Lexique de Descartes

© Virginie Mayet, 1998.

 

Action ou affection : Ce sont les pensées qui se distinguent des idées en ce qu'elles contiennent, outre l'élément représentatif, "quelques autres formes", par quoi elles sont des actions ou des affections, c'est à dire des façons de penser qui modifient l'idée comme telle. Si cette façon de penser est désir ou crainte, on a affaire à une volonté, si cette façon de penser est une négation ou une affirmation, on a affaire à un jugement.

Adéquate (idée) : est adéquate l'idée qui épuiserait tout ce qui est à connaître dans la chose même en se sachant connaissance achevée.

Animisme : doctrine selon laquelle le mouvement des corps matériels serait dû à une âme, pas nécessairement spirituelle.

Complète (idée) : est complète l'idée qui suffit à nous rendre clair et distinct l'objet connu. Comprendre un objet, c'est en avoir une idée complète qui en donne l'essence finie de façon distincte.

Concevoir : "Concevoir, c'est exactement se représenter, et c'est pourquoi l'entretien le situe dans l'entendre et l'imaginer. Dans l'imagination, nous mettons laborieusement, au service d'une idée intellectuelle comme la définition géométrique d'une figure, une image plus ou moins confuse, figure gravée dans le cerveau, donnée concrète de la pensée. De même dans la conception : à partir de ce que nous comprenons, par exemple de notre propre existence d'esprit fini, nous formons laborieusement une représentation qui puisse convenir à ce qui nous dépasse. Concevoir n'est pas comprendre, c'est à dire embrasser l'objet en en faisant le tour, mais c'est plus que toucher : concipere vient de capere, saisir, il faut pour concevoir se saisir d'un contenu présent pour donner à son idée un remplissement. L'idée devient alors concept", J-M Beyssade, RSP ou le monogramme de Descartes.

Conformisme : il suppose un travail de discernement et rejoint la vertu de prudence décrite par Aristote. On adoptera l'attitude des hommes que l'on juge les plus sensés et les plus mesurés.
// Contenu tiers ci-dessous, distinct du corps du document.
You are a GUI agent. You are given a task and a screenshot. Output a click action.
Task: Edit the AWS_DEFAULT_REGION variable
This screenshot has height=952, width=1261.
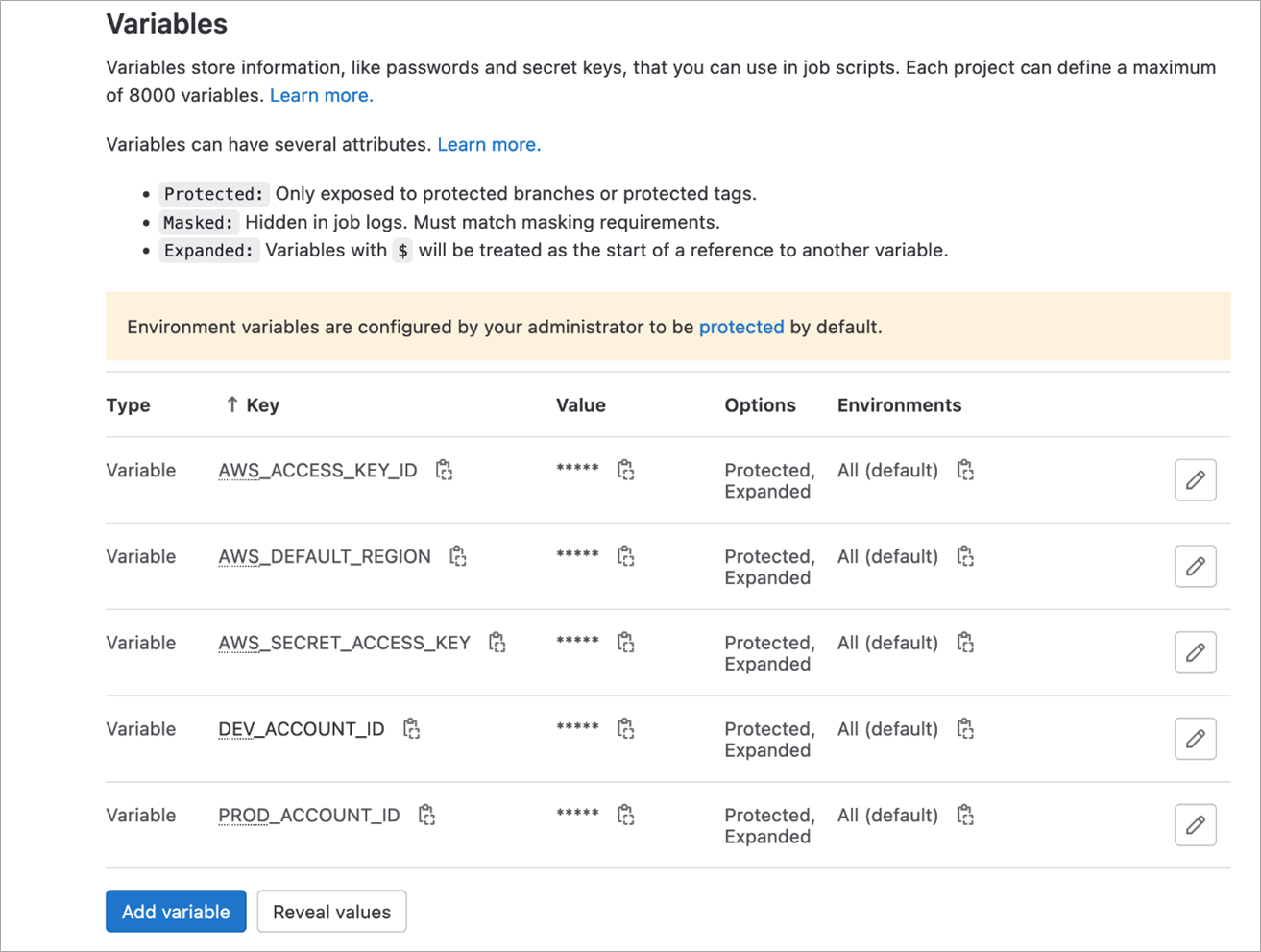[x=1195, y=567]
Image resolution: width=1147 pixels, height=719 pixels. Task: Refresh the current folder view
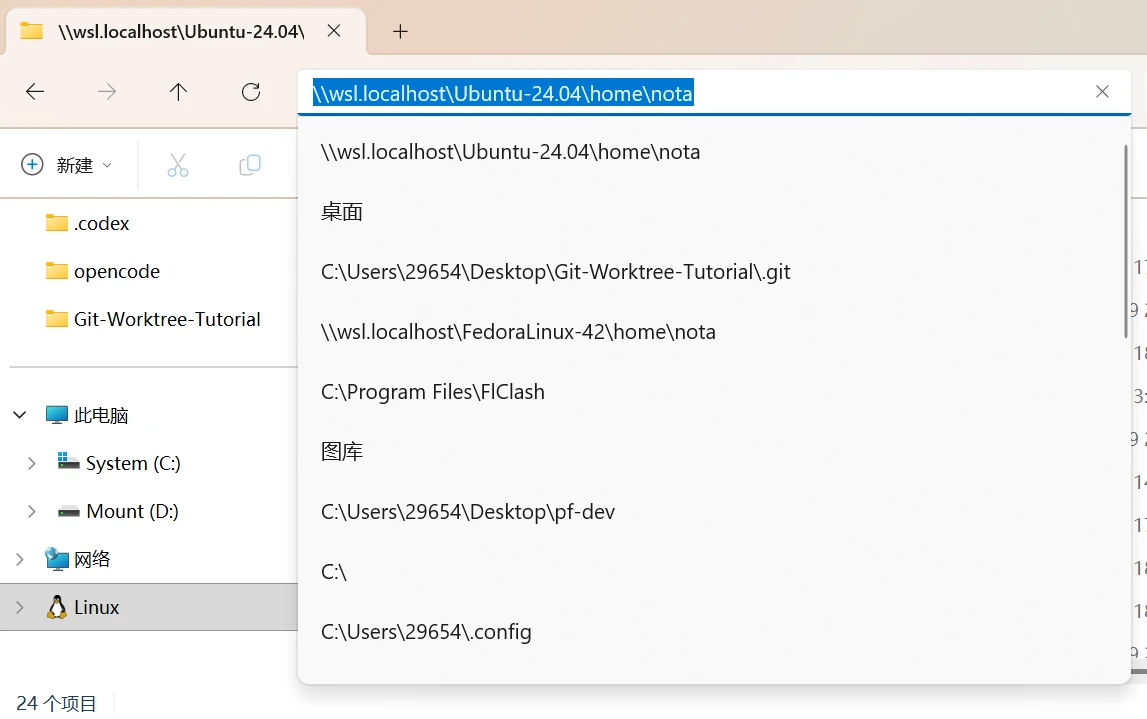tap(251, 92)
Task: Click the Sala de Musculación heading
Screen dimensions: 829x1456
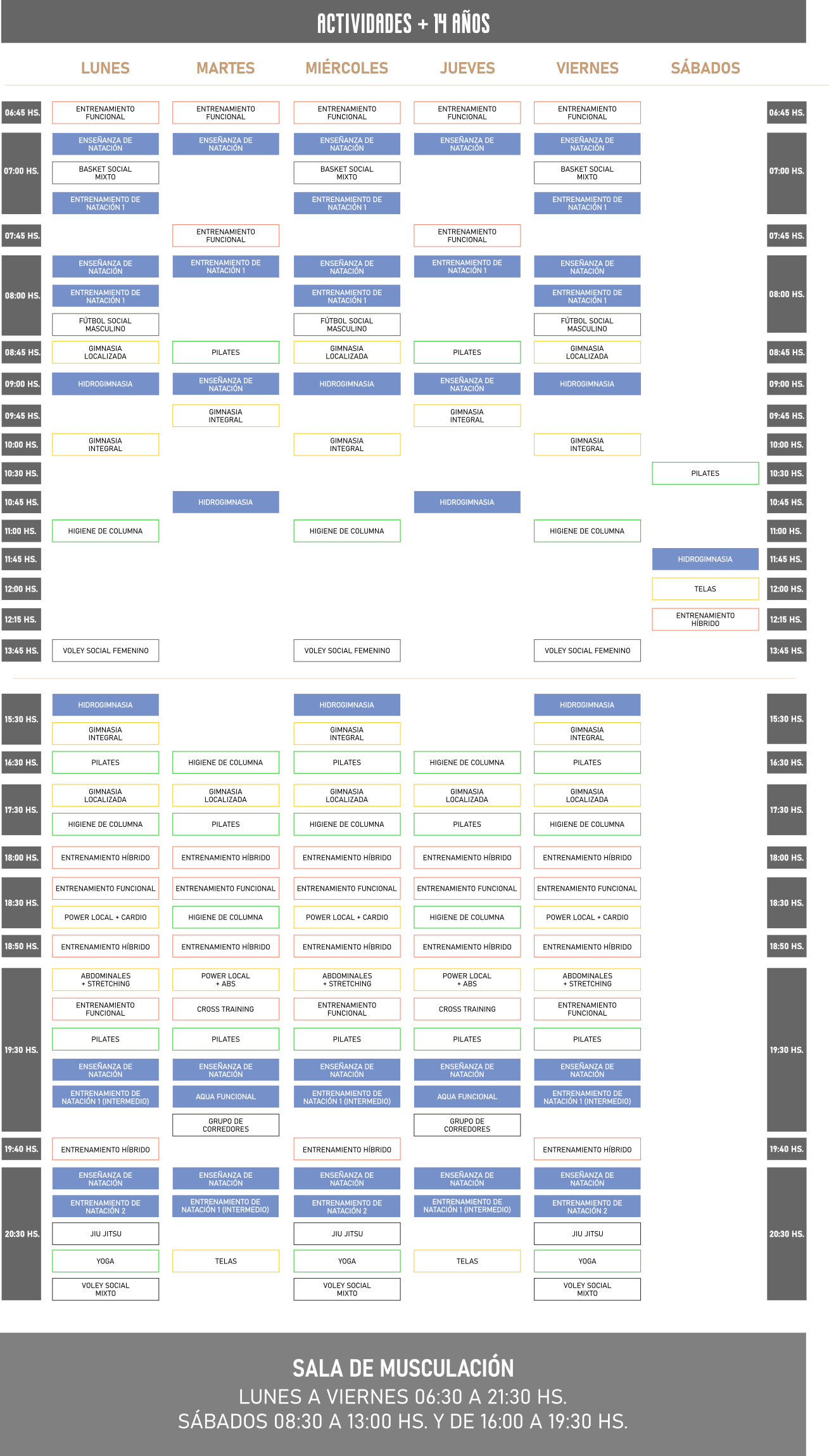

Il faut éviter l'excès car il est plus difficile à corriger qu'une attitude modérée, de plus il est plus difficile à réparer. Le conformisme est guidé par deux principes : il faut garder la possibilité de se perfectionner et il faut éviter de se porter aux extrêmes.

Contingent : non nécessaire. Est contingent ce qui n'a pas en soi-même la cause de son existence.
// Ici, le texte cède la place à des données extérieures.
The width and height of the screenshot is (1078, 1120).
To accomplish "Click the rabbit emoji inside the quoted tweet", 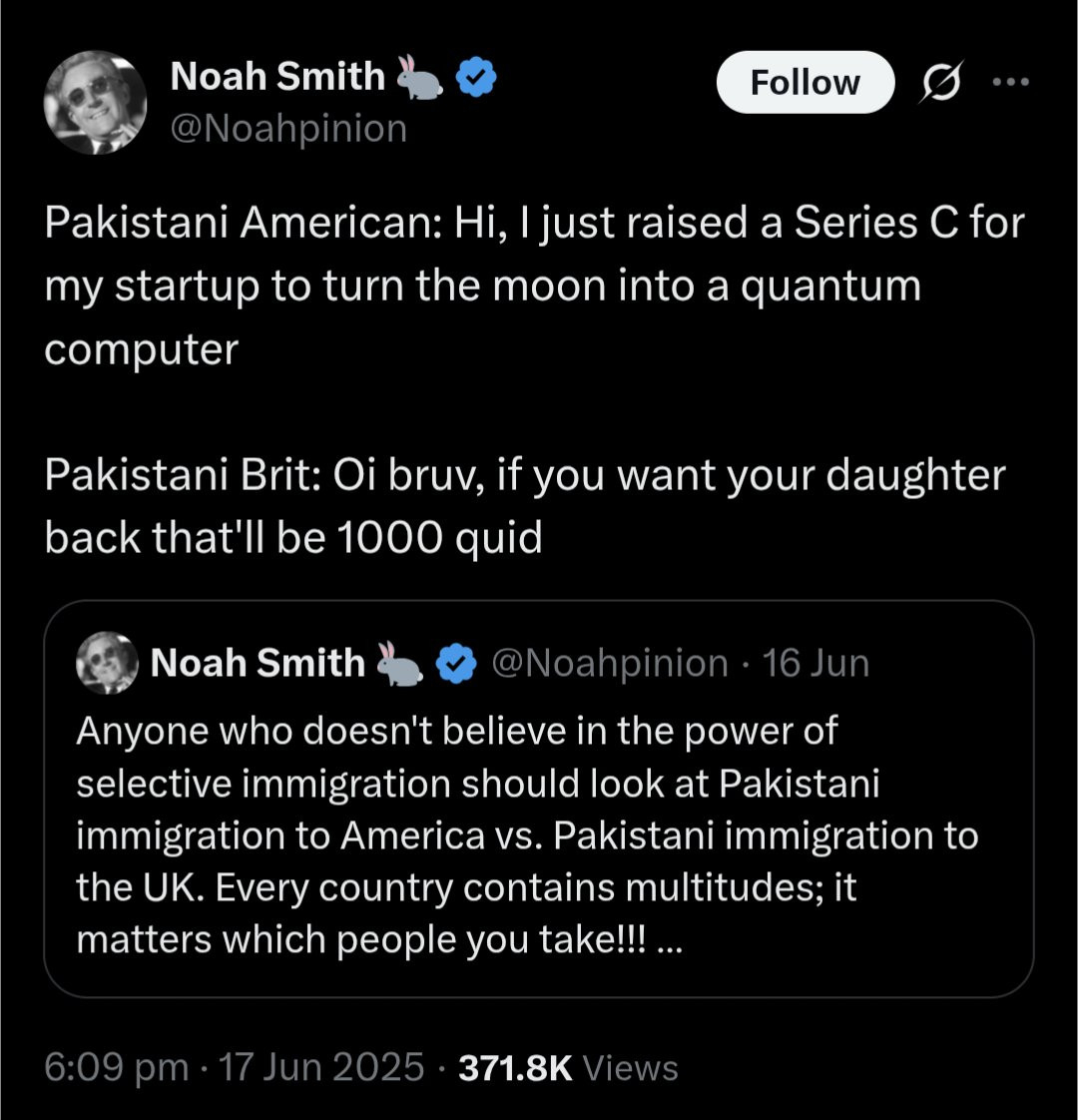I will pyautogui.click(x=400, y=664).
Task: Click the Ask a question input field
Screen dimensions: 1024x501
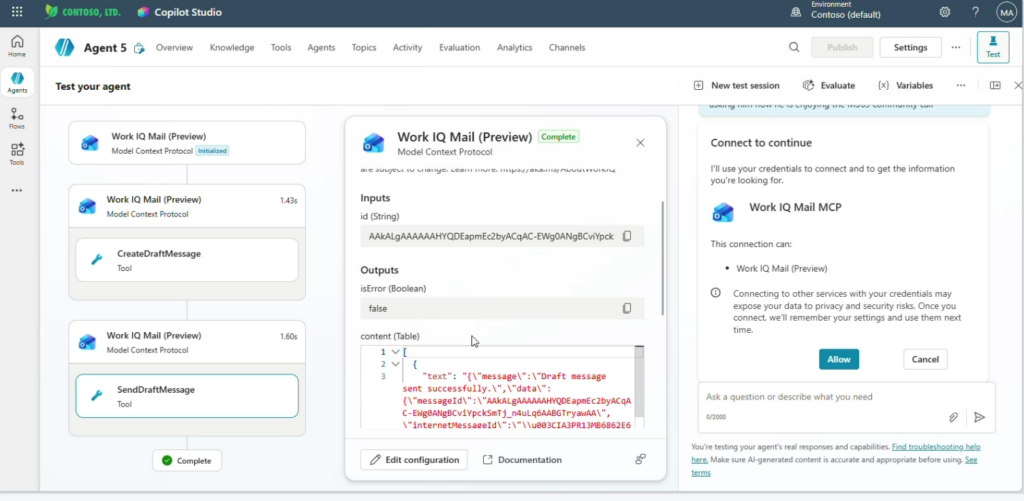Action: point(820,397)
Cosmologique (preuve) : preuve de l'existence de Dieu construite à partir de l'existence du monde, notamment de sa contingence. C'est la preuve de St Thomas.

Critique (philosophie) : une philosophie est critique quand elle examine les limites de sa propre validité et de la raison.

Entendement : il est une pure faculté d'idéation, limité, mais dans ses limites, achevé. Il n'y a en lui aucune privation puisqu'il peut entendre aussi loin que sa puissance l'autorise. Sa limite lui est donc intérieure : il est dépourvu des idées qu'il ne peut constituer, non priver d'elles. Pour en être privé, il lui faudrait pouvoir constituer en idée sa privation et donc entendre, même sous une forme impropre, ce dont il est privé ; il serait donc en train d'en forger une idée ce qui est impossible et paradoxal selon notre hypothèse de départ. La limite de l'entendement est ce qui l'empêche de sortir de lui-même. L'entendement se limite à l'idéation et ne propose rien d'autre que l'idée qui est toujours identique à elle-même. Ainsi, l'idée n'est ni vraie ni fausse parce que toujours vraie sans être passible de fausseté (le problème de la fausseté matérielle de l'idée étant mis à part).

Entendre (intelligere) : le verbe latin intelligere désigne l'acte de l'entendement pur (seul). Comme tel, cela peut donner lieu à trois types d'opérations : l'intellection au sens restreint, la compréhension, la conception.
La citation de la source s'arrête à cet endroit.